- Work to complete -
Rename "Rate Type" to "Billing Category" throughout the lines below, leaving all other text unchanged. Write out the revised lines without the pictures.

- Record set -

┌──

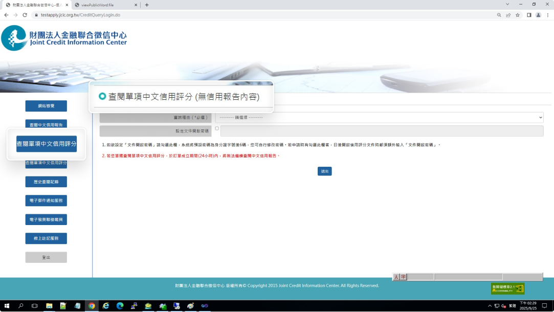Open File Explorer from the taskbar
The image size is (554, 312).
(50, 306)
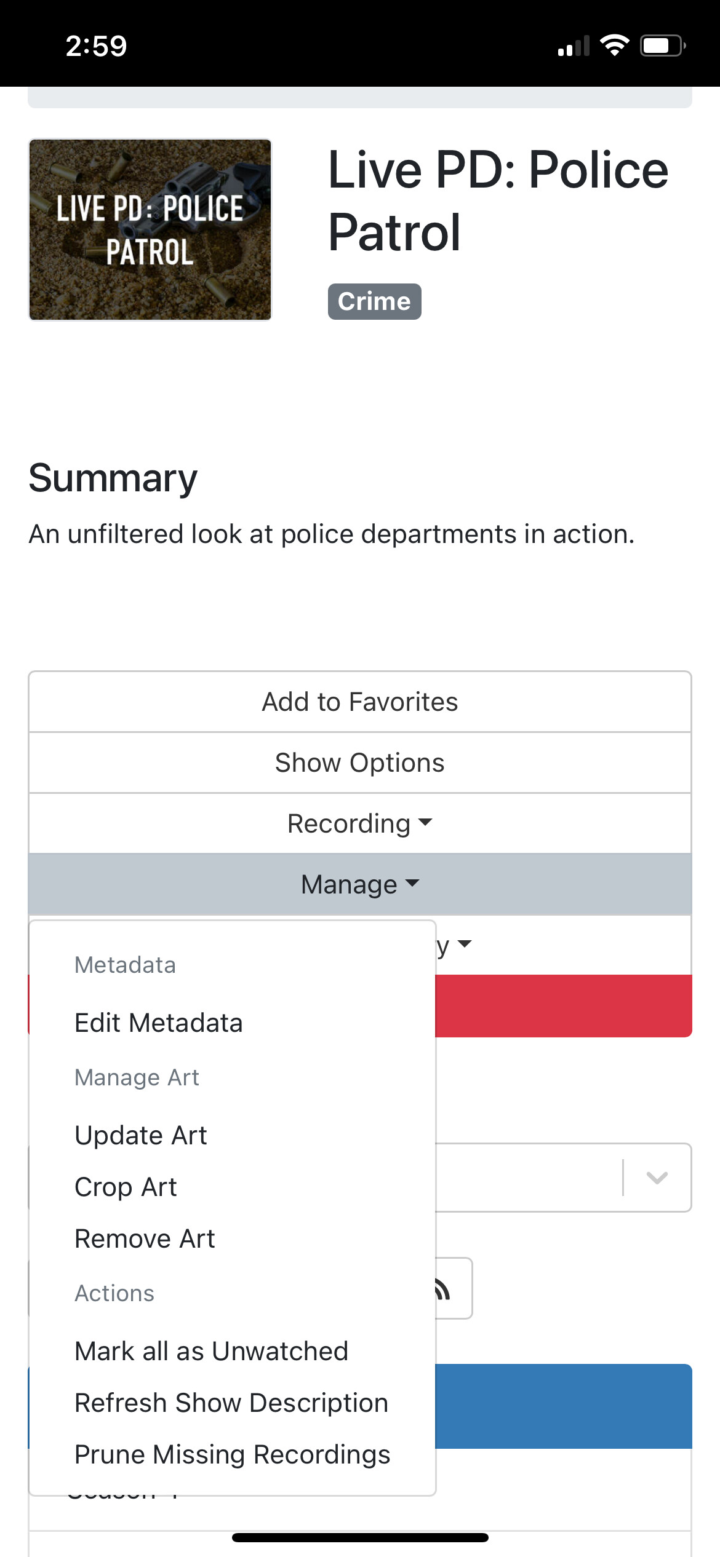Choose Edit Metadata from menu

pos(159,1023)
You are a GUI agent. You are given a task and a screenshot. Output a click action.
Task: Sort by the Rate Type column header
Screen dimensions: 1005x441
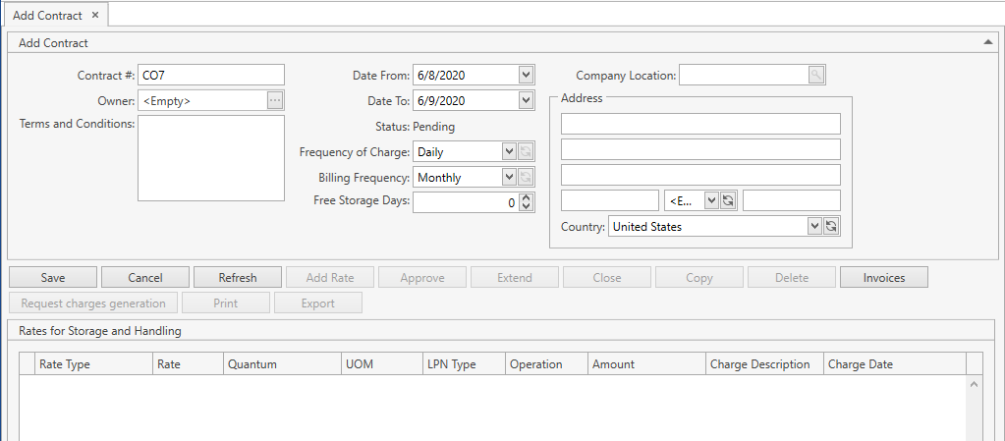(x=93, y=363)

└──

- Complete answer -
Open File Explorer from the taskbar
The image size is (554, 312).
(50, 306)
Choose Edit Metadata from menu

pos(159,1023)
You are a GUI agent. You are given a task and a screenshot. Output a click action.
Task: Sort by the Billing Category column header
Screen dimensions: 1005x441
(x=93, y=363)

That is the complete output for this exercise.